To the west of the country he has left disguised missile emplacements in the hope they can get off quick shots at Israel. But with no significant armed cover and U.S. anti-missile defences now sharper than Saddam supposes and a large allied special forces presence that threat should evaporate fairly quickly.

It is in the south and in the space between Kuwait and Baghdad across a distance roughly that of Toronto to Montreal that he intends various delaying actions; and then a battle for Baghdad that if he can make it so will be so ruinous of the city and lethal to its inhabitants that the allies will be squeamish.

Perhaps his most subtle tactic is to array his IV Army Corps (the so-called "Saladin") not in the obvious path of the allies but with seeming irrelevance against the Iranian frontier. Their job is to seal it so that refugees and deserters are unable to flee towards Iran and a tide of some hundreds of thousands of them can be driven into the path of the advancing columns of U.S. and British armour slowing these down. In order to assist in spreading panic this IV Army comes equipped with chemical weapons suiting; and may well have the weapons too. Moreover by having them hugged against the border Saddam increases the risk that allied air sorties will stray over Iran.

The Americans have however anticipated this tide of miserable and terrified humanity. Their ground strike forces will do their best to avoid and ignore them rolling through; large relief convoys will bring up the rear with food drink and medicine.

The first of two Iraqi holding actions is planned for a line that runs through Al-Nasiriyah the Shia holy city under the command of Saddam's cousin Ali-Hassan al-Majid known as "Chemical Ali" because he choreographed the genocidal gas attacks on the Kurds in 1988. Nasiriyah will remember him as the man who crushed the Shia anti-Saddam revolt there after the Gulf War with unbelievably gratuitous brutality.

It appears that most significant defences in the south are concentrated in Nasiriyah not the large port city of Basra. A second such line is drawn through Karbala another third of the way to Baghdad. In both of these Shia holy cities as in Baghdad obvious air targets have been deployed in mosques and the courtyards of hospices schools and hospitals.

But not apparently in Basra which is being offered as a baited trap the target possibly of chemical or biological weaponry once it has been occupied by allied troops.

These are all as Saddam is clever enough to realize only delaying actions. His defence of Baghdad is intended as the main show.

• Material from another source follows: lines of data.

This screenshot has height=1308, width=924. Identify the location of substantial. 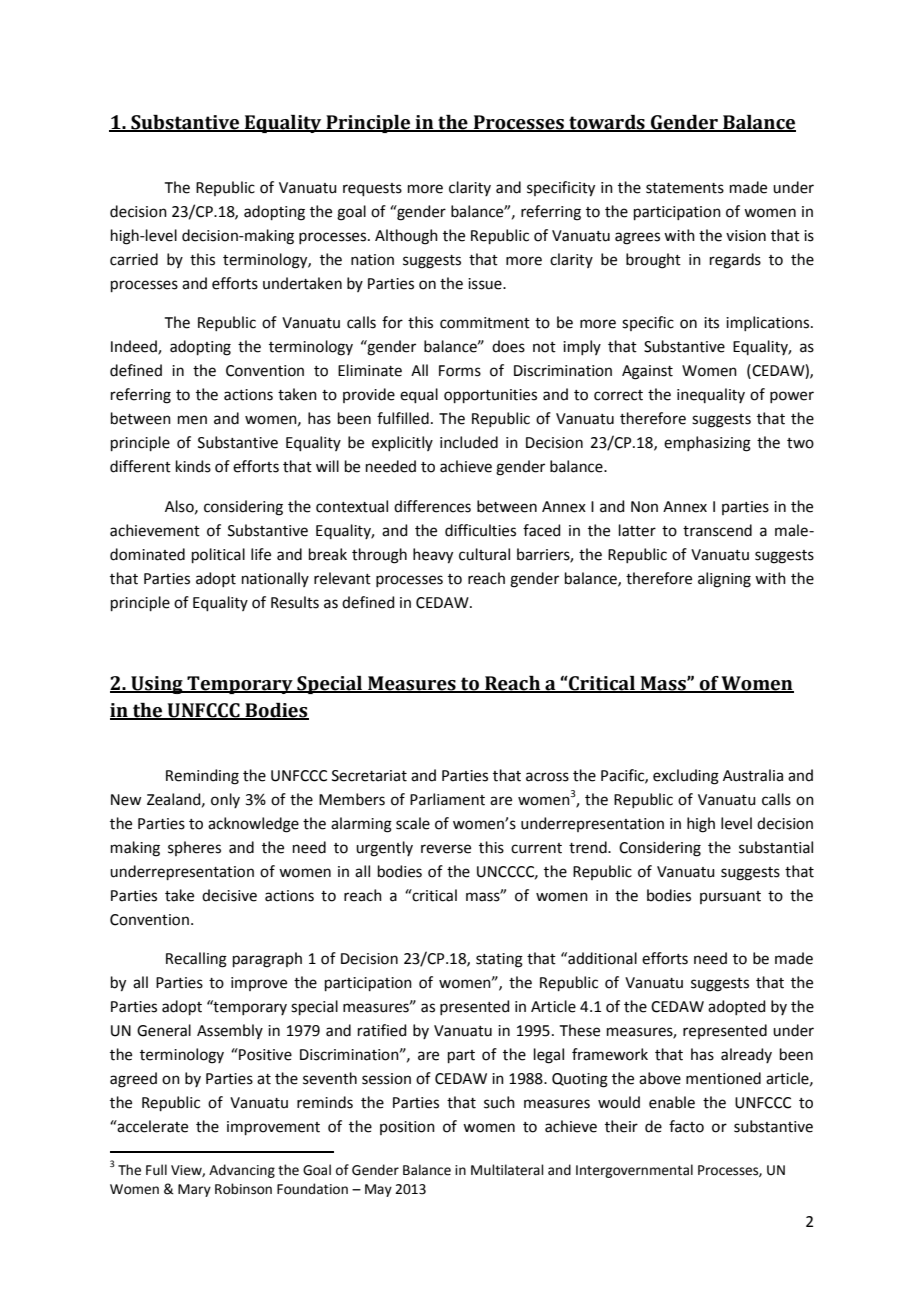
(776, 847).
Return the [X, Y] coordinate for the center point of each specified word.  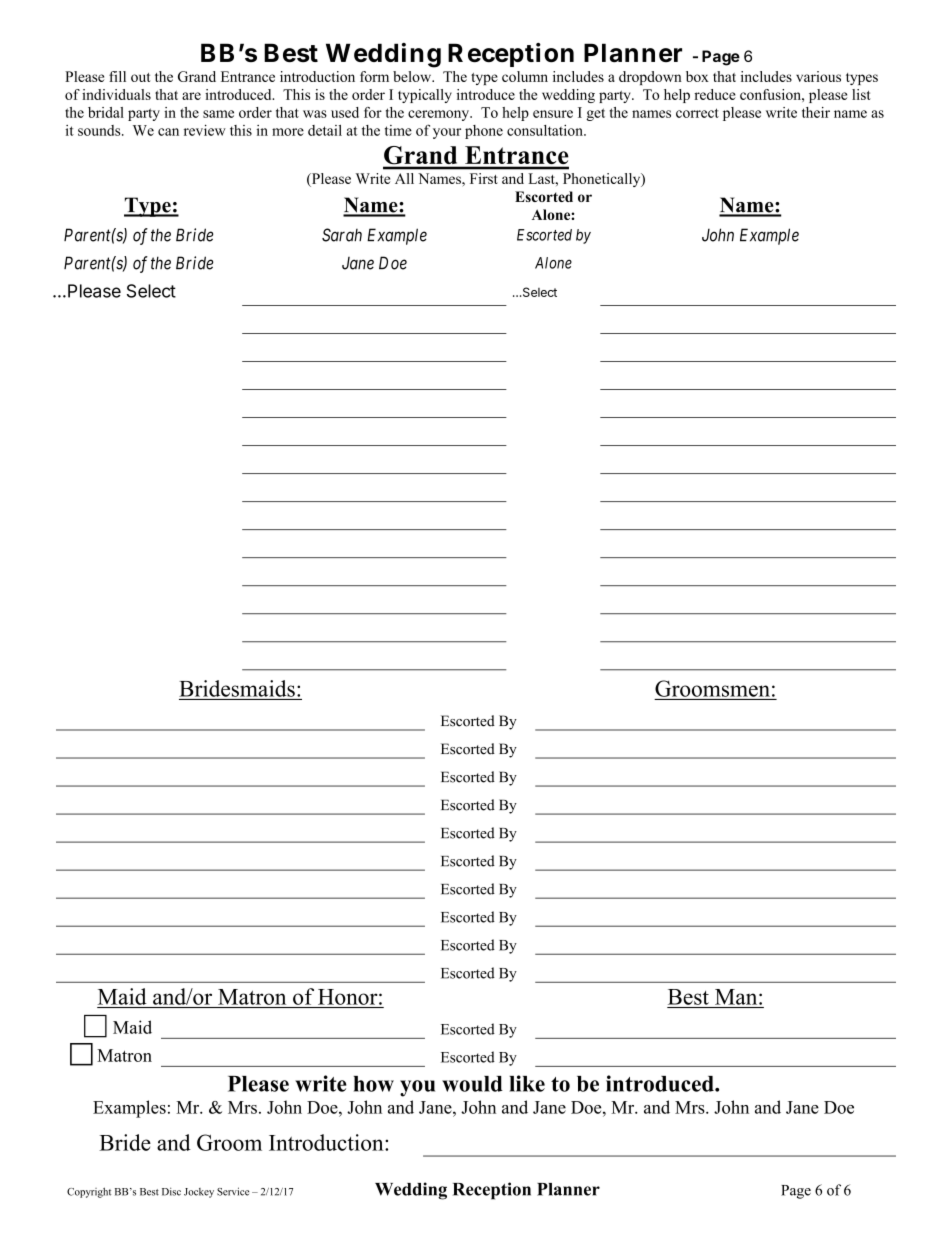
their [816, 112]
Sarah [342, 235]
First [483, 178]
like [527, 1083]
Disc [171, 1191]
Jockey [199, 1193]
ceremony [440, 115]
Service [233, 1191]
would [472, 1084]
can [168, 132]
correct [697, 113]
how [374, 1084]
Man [737, 997]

Around that he has placed a double-ring of conventional artillery formations behind trenches many of which have been flooded with oil. The idea of creating a smokescreen against aerial attack is a vain one: GPS technology no longer requires clear sight on the ground. And the overt ring formations tend to make the "elite" (not really) Republican Guard into sitting ducks.

More formidably Iraq's "heavy metal" defences including anti-aircraft and other blind cannon have been concentrated within the densely-populated city itself. There may well be little horrors scattered among them in the hope of creating the appearance that the allies are themselves using chemical and biological weapons in attacks against civilian neighbourhoods.

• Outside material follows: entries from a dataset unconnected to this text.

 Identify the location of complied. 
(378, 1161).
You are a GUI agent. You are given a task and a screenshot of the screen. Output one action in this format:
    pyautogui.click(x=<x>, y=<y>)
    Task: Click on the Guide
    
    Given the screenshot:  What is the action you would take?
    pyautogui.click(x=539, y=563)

By concentrating the whole national artillery in Baghdad Saddam has improved the odds of chance hits against allied aircraft. Most of this flak will miss however causing random carnage as it comes back down to earth and giving the appearance that it is part of the allied bombing.

Why so crazed a self-defence? Because Saddam's real strategy can not be to prevail over the invading forces only to enmire them in a human catastrophe. Yet from all his past experience he retains one hope: that by animating huge anti-war demonstrations in the West through the kind of instant-conclusion media reporting we have seen from Jenin and elsewhere he can force President Bush to sue for peace.

It is a long shot but his only shot; and we should remember when we see them that the peace demonstrators in their acute and often wilful naivete remain Saddam's only effective frontline troops his single waning hope to keep Iraq enslaved. For the rest the U.S. and their allies have devised elaborate contingencies and let's pray they all work.